Retention is a cornerstone in broadening and deepening client reach, and a retention program has been initiated to improve it. This covers all aspects from price, performance, relationship, service, and brand. It's already led to improved segmentation and targeted support for advisors. Intergenerational wealth is a huge opportunity for us, as is the demand from female clients. With a diverse pool of financial planners, we're now able to meet that demand effectively. Meeting advisors face-to-face is critical in this business, and since the beginning of this year, we've held advisor roadshows, meeting with around 250 IFAs across the U.K. Exco and I have attended the roadshows and have enjoyed hearing from them firsthand about the elements of our service they value. In our efforts to drive scale and efficiency, we've made meaningful savings over the last 18 months by simplifying the way we work.

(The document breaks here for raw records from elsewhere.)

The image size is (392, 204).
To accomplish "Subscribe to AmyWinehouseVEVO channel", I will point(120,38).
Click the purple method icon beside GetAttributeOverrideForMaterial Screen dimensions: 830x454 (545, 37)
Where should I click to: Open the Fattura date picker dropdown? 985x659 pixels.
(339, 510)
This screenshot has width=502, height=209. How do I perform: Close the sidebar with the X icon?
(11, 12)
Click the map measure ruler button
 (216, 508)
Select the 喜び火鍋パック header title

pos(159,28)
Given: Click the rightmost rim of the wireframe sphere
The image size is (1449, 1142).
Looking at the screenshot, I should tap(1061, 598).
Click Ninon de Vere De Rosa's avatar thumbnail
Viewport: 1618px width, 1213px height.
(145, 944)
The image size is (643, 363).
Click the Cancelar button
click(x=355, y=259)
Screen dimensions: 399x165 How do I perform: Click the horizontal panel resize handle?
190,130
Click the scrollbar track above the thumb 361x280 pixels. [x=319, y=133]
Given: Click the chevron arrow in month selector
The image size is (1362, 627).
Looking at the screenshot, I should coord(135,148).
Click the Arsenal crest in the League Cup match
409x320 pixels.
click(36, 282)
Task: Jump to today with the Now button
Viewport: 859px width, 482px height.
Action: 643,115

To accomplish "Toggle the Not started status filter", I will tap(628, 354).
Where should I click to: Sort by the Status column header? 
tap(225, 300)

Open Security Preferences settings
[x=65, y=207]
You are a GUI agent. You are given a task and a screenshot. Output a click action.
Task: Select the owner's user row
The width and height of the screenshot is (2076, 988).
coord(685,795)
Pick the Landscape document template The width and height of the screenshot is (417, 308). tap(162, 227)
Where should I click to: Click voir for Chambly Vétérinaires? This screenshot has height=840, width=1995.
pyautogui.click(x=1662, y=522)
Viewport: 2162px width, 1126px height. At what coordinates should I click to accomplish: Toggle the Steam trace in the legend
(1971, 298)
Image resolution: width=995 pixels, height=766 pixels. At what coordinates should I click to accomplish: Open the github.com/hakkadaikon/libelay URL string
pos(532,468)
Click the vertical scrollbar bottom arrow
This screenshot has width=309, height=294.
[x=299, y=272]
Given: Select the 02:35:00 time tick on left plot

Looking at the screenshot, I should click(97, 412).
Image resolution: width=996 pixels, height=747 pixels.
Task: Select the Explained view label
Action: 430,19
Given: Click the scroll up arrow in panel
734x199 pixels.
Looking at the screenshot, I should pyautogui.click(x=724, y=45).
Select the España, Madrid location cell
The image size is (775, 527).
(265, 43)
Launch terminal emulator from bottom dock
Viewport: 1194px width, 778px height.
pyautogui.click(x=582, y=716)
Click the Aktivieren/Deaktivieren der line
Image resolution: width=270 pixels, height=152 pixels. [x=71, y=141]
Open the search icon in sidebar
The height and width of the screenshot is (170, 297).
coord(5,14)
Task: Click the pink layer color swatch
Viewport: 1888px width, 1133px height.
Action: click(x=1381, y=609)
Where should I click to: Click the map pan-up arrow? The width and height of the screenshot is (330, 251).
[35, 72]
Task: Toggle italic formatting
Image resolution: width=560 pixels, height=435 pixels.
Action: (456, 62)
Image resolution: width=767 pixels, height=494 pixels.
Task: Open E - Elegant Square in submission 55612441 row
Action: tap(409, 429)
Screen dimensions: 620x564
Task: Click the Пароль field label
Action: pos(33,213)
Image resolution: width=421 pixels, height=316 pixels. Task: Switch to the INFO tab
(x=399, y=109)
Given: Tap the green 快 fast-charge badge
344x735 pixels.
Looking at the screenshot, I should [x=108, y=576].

This is the new normal, and this is how we'll deliver our medium-term commitment of no more than 5% growth in underlying cost per annum. So why Brooks? Well, we operate in a highly attractive market with structural growth drivers and increasing demand for trusted, independent financial advice. Our strengths are clear. Fundamentally, we have at our core an investment proposition with an unparalleled breadth of products underpinned by consistently strong investment performance. This is evident when we consider, for example, MPS performance, where we are top four among our peers over one, five, and ten years. There is a need now more than ever for trusted, independent advice. Brooks was founded in service to our IFA partners across the U.K., and we're now leveraging our core propositions, having recently scaled our financial planning business. We're creating a leading, independent, chartered financial planning business.

We'll grow the business through the Academy, creating a pipeline of highly qualified financial planners and talented future investment managers. So what am I saying here? I'm saying, yes, we've made significant progress, and yes, we're moving at pace. We're refocusing the group, we're improving our clients' experience, and we're building an industry-leading executive team. These are the building blocks that will provide the momentum to reignite growth, and we're set up to deliver just that.